>> begin DATA SHOWN

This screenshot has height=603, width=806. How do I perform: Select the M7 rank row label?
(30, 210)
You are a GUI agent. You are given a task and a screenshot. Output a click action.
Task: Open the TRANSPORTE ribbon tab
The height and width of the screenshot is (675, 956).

>> end DATA SHOWN

REQUIRED TASK: Reproduce the rows above, substituting "toolbar tab" for every occurrence of "ribbon tab" and keeping everything else unchanged.

RESULT OF THIS EXERCISE:
This screenshot has height=603, width=806. How do I perform: Select the M7 rank row label?
(30, 210)
You are a GUI agent. You are given a task and a screenshot. Output a click action.
Task: Open the TRANSPORTE toolbar tab
The height and width of the screenshot is (675, 956).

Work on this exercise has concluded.